Business Case for Chicago Manual of Style Online

I use the Chicago Manual of Style as my primary and de facto style guide when writing.  I paid about $45 plus shipping for this book on Amazon.  It costs $100 to pick up a copy here in Australia.  The online version is $35 as an annual subscription.

As I continue to improve my authoring work flows, I am using more and more cloud-based systems and apps which are now licensed on a subscription basis.  I made a major foray into subscribing to the Adobe Creative Cloud and have been very happy with the results.  I get access to 20 major applications, including the big four in the Adobe line-up of Photoshop, Illustrator, InDesign and Dreamweaver.  These apps are being constantly updated and would have cost several thousand dollars to buy.  Additonally, I would have to occasionally substantially pay for upgrades.  I am paying $49 per month which was far easier than finding several thousand dollars  and worrying about future upgrade costs.

CMS Online 2

But the Chicago Manual of Style only cost me $57 (including shipping) and seldom changes (even though it is constantly adding content, especially for sourcing and providing citation of online and alternative material) .  My initial reaction was why would I pay $35 per year and $350 over ten years when I can get the same content for $57 over that period of time.  I was not looking at the business case properly though.  I was only looking at the buy versus lease costs and making the wrong decision.

I love serendipitously sitting down with my Chicago Manual of Style book to browse and learn and do that occasionally and with enjoyment.  During the last month, I have been heavily copyediting my current writing project, a book on wine.  This has been a serious effort.  I have outlined at least a dozen mechanical copyediting phases, plus have frequent question on how to handling particular editing issues.  Relying on my physical copy of the Chicago Manual of Style, I could usually find my answer within several minutes.  But I needed to have a good idea where to look in the first place.  And after doing this several hundred times, I recognized the many hours I was burning by researching from the physical book.

[Item coordinate data]
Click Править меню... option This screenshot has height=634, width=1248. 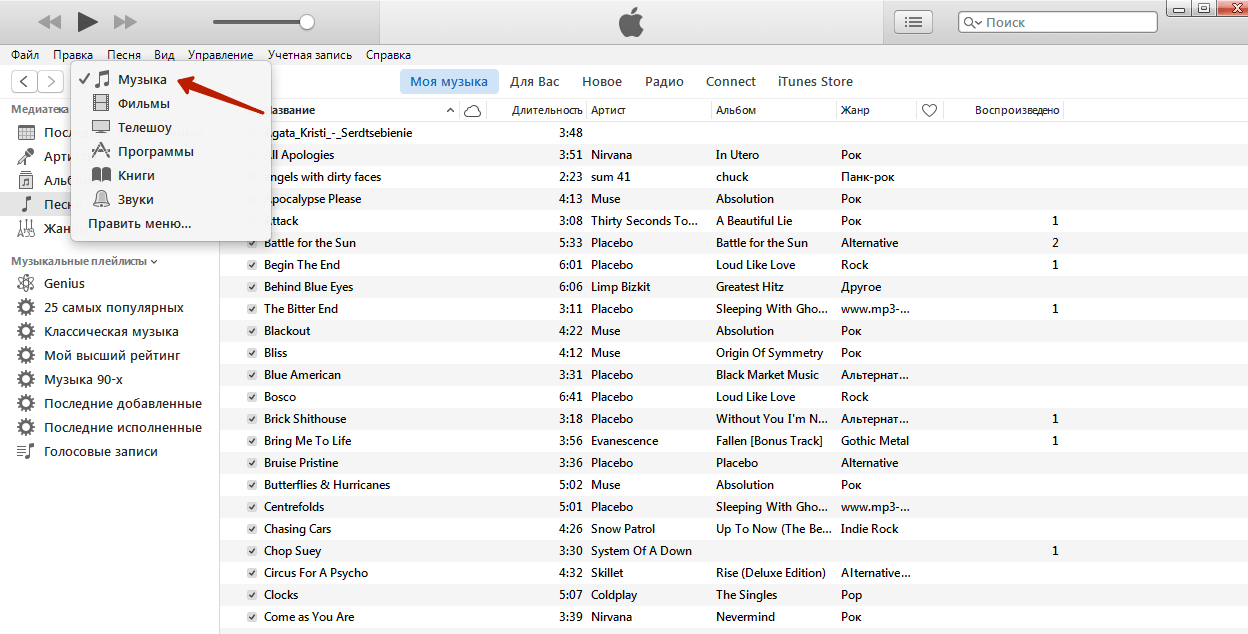pos(139,223)
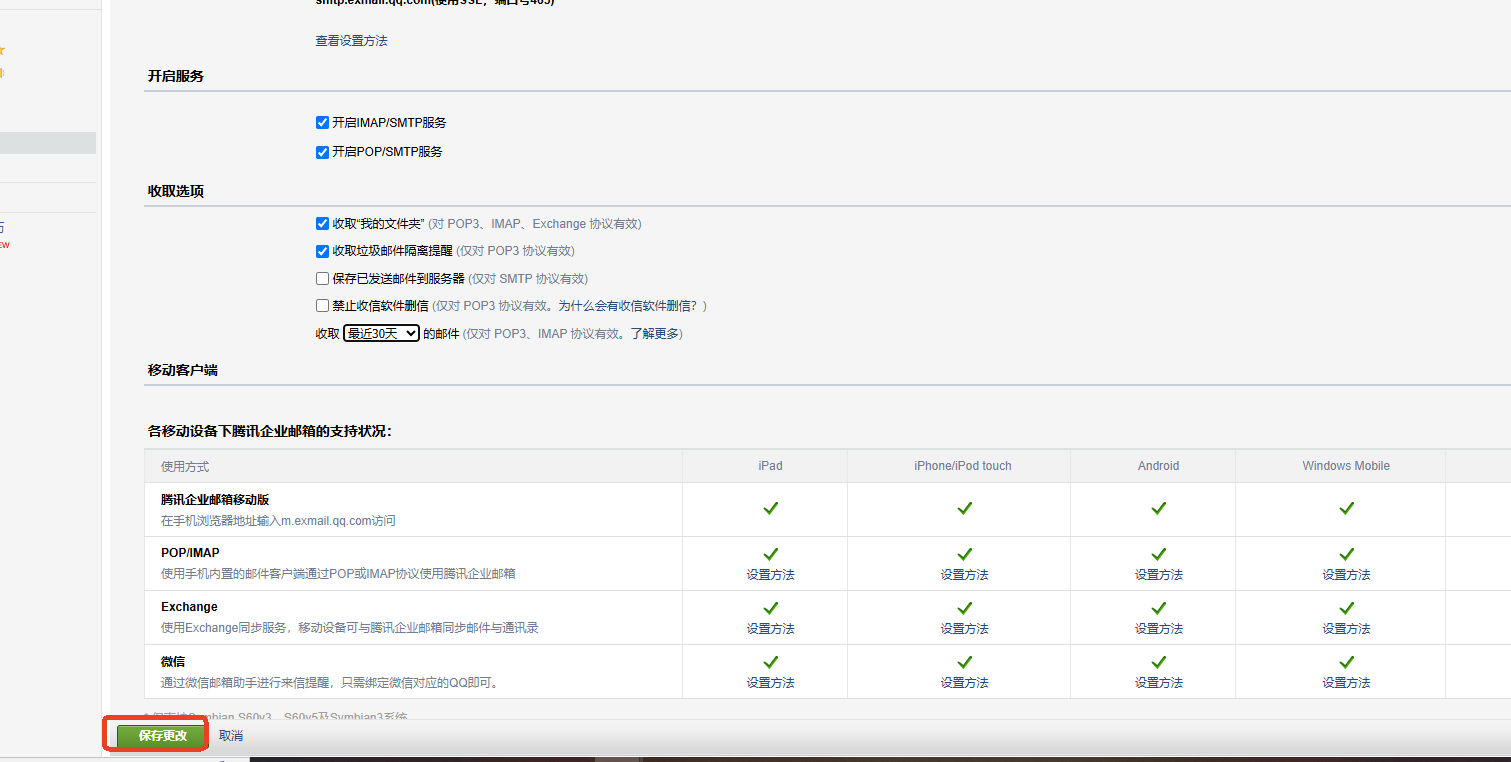1511x762 pixels.
Task: Click 取消 to discard changes
Action: click(231, 736)

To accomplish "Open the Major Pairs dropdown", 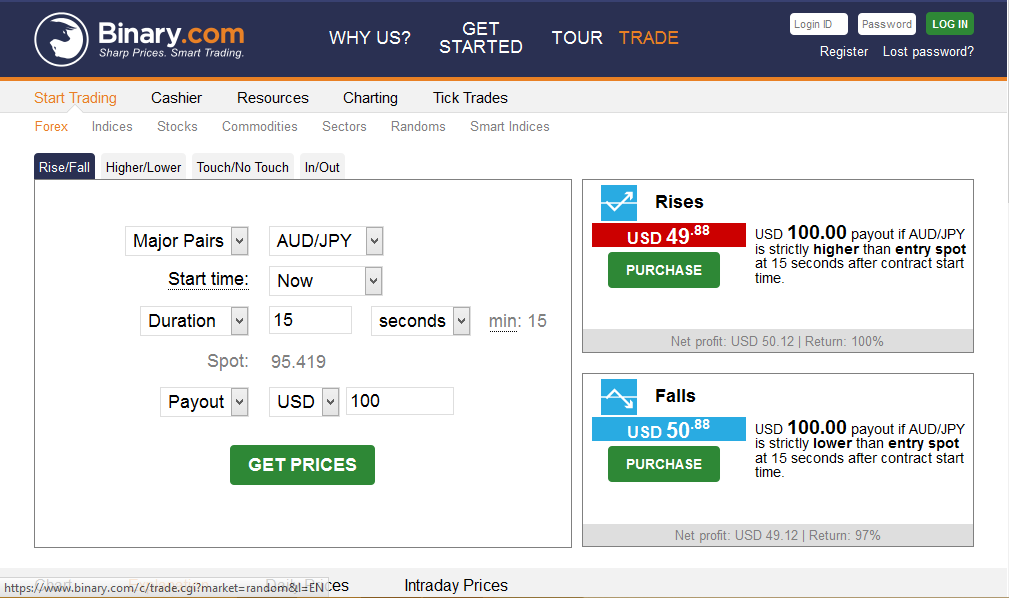I will (x=187, y=241).
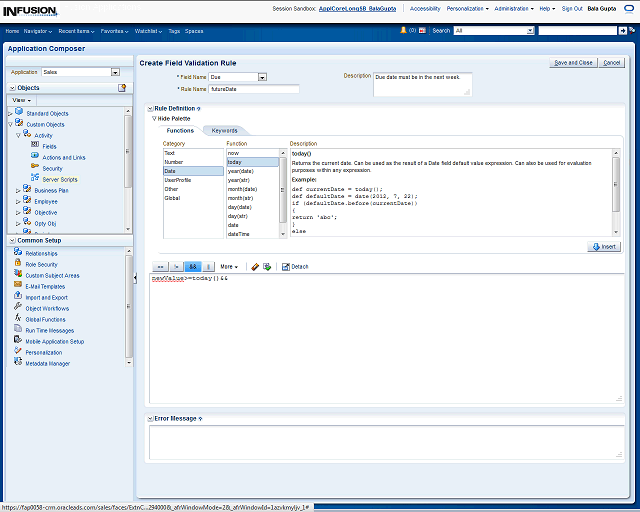
Task: Click the validate icon beside the eraser
Action: pyautogui.click(x=267, y=267)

Instructions to follow: From the text on the Chicago Manual of Style Online, return the passage that begins with the words containing "I use the Chicago" and ends with "an annual subscription.". Rely solely on the text about the Chicago Manual of Style Online when working through what comes next.

Exercise answer:
I use the Chicago Manual of Style as my primary and de facto style guide when writing.  I paid about $45 plus shipping for this book on Amazon.  It costs $100 to pick up a copy here in Australia.  The online version is $35 as an annual subscription.